Francois Romieu wrote:
>Chris Lalancette <[email protected]> :
>[...]
>
>
>> Thanks for the comments. While the patch you sent will help, there are
>>still other places that will have problems. For example, in netpoll_send_skb,
>>we call local_irq_save(flags), then call dev->hard_start_xmit(), and then call
>>local_irq_restore(flags).

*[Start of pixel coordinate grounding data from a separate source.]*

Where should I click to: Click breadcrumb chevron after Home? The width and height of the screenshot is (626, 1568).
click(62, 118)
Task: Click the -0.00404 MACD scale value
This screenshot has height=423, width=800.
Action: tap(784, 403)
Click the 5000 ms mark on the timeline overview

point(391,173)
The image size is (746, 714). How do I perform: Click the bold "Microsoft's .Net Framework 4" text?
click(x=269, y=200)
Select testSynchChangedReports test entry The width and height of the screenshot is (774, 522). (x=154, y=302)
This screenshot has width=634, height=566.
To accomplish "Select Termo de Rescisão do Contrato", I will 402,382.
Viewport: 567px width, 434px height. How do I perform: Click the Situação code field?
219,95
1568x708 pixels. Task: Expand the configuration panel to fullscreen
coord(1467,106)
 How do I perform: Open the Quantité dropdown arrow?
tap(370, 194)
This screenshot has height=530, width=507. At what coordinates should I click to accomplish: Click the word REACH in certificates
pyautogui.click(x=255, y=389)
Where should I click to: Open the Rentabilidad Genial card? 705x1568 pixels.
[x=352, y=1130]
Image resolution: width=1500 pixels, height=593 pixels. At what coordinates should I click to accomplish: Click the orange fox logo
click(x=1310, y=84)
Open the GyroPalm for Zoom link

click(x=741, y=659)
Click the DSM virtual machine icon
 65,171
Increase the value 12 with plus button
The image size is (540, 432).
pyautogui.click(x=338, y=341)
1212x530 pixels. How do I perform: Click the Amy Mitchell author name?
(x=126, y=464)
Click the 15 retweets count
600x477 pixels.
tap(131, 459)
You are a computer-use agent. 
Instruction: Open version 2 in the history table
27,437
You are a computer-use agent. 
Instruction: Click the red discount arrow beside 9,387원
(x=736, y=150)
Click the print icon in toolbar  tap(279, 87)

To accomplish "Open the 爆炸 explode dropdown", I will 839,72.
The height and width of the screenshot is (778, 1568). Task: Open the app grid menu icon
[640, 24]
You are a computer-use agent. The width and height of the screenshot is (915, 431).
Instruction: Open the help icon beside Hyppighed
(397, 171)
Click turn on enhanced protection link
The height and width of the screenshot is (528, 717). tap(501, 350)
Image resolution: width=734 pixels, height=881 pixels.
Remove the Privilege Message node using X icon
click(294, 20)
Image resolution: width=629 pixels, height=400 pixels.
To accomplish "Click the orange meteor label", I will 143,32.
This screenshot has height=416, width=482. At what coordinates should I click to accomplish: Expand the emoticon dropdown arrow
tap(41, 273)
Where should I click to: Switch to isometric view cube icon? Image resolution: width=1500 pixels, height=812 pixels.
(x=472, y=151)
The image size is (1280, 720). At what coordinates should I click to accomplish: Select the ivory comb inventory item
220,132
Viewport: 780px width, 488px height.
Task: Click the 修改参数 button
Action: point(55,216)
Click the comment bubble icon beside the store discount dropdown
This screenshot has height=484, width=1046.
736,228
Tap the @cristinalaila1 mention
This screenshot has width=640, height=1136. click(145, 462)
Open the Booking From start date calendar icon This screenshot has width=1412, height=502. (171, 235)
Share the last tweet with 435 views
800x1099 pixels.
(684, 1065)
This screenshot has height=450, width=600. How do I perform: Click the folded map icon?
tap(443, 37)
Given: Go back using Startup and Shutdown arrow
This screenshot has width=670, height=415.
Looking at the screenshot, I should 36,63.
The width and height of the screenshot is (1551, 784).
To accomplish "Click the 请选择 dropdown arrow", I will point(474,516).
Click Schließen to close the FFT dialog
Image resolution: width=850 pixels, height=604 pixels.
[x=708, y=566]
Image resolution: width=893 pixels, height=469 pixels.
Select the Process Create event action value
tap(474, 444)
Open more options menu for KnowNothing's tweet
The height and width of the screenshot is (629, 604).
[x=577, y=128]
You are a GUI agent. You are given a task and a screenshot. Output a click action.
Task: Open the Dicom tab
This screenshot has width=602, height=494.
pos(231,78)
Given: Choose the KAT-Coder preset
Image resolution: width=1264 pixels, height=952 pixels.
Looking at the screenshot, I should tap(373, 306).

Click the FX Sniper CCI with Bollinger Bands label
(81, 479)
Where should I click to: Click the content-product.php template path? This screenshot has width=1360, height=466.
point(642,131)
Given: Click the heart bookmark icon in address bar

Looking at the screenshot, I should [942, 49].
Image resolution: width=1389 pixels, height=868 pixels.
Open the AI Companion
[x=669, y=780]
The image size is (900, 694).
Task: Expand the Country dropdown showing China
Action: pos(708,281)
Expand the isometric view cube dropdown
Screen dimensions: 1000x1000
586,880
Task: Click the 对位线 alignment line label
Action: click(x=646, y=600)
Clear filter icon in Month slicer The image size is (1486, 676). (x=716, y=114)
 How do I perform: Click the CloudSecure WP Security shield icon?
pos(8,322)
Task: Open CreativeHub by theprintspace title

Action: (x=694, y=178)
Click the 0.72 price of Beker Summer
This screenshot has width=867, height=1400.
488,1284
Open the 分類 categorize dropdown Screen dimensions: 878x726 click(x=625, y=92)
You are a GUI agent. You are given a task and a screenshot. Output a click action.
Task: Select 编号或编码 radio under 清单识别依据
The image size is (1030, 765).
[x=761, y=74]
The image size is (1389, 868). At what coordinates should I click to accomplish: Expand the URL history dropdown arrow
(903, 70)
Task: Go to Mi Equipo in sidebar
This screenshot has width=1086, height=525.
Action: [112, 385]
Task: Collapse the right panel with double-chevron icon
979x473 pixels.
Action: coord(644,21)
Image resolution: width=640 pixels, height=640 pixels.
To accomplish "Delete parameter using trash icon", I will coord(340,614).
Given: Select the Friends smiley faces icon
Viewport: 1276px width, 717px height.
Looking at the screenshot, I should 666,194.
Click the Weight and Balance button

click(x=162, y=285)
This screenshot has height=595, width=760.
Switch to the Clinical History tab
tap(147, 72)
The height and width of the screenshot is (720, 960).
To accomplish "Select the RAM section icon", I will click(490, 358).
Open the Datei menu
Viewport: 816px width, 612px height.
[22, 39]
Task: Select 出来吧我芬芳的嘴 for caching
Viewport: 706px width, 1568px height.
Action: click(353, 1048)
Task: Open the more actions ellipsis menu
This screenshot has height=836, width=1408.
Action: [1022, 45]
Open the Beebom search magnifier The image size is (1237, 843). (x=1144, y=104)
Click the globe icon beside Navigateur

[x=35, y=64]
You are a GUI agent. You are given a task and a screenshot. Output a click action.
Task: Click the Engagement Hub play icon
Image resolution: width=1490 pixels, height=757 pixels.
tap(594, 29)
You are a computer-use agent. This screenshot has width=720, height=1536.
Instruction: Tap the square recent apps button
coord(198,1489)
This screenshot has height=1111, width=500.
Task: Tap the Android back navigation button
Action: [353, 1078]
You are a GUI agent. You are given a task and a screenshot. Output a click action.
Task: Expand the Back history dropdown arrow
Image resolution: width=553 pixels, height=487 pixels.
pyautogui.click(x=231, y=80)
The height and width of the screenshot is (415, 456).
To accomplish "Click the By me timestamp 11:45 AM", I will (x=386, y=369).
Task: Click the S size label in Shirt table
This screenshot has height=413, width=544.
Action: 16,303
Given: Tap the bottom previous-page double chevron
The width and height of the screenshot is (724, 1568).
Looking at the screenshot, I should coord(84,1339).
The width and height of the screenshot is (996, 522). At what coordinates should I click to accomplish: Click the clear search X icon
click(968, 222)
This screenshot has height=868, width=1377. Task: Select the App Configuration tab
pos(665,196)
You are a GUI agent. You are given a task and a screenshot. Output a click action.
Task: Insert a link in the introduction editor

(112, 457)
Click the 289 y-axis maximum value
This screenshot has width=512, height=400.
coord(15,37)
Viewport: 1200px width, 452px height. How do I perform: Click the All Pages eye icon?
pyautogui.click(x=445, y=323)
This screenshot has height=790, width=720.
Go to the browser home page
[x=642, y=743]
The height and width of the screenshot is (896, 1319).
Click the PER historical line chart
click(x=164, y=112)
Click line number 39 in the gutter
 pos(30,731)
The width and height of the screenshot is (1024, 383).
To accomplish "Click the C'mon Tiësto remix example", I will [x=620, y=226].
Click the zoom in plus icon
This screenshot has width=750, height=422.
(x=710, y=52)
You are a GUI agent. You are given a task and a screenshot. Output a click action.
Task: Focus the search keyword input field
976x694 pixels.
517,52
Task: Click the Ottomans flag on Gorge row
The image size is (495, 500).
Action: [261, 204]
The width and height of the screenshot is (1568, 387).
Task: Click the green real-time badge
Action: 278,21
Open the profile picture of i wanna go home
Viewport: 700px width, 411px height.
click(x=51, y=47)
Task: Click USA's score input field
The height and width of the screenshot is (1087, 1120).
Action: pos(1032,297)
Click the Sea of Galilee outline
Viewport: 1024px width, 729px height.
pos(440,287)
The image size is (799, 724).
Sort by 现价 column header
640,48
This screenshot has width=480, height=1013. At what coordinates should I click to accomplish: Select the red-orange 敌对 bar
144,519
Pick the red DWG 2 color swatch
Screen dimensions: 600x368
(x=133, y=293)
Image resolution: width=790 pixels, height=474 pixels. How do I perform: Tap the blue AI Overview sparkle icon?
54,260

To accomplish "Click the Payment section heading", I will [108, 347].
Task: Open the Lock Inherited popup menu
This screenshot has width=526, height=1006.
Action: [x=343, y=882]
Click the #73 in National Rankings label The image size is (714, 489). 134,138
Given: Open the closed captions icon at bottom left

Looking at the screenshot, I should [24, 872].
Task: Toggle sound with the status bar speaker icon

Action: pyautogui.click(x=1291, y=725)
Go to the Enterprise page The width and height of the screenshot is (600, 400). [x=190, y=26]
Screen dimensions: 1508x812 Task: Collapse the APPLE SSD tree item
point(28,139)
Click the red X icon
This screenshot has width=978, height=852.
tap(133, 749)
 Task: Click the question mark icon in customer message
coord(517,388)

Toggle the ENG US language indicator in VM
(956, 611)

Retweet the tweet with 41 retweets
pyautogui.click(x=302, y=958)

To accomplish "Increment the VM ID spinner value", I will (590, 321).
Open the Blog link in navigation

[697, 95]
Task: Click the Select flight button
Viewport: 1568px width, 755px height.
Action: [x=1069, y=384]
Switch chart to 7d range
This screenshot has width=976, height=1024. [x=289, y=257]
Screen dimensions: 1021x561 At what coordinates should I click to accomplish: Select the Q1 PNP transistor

This is a similar situation to what I described
>>above; we will re-enable interrupts in cp_start_xmit(), when netpoll_send_skb
>>doesn't expect that, and will probably run into issues.
>> Is there a problem with changing cp_start_xmit to use the
>>spin_lock_irqsave(), besides the extra instructions it needs?
>>
>>
>
>No. Given the history of locking in netpoll and the content of
>Documentation/networking/netdevices.txt, asking Herbert which rule(s)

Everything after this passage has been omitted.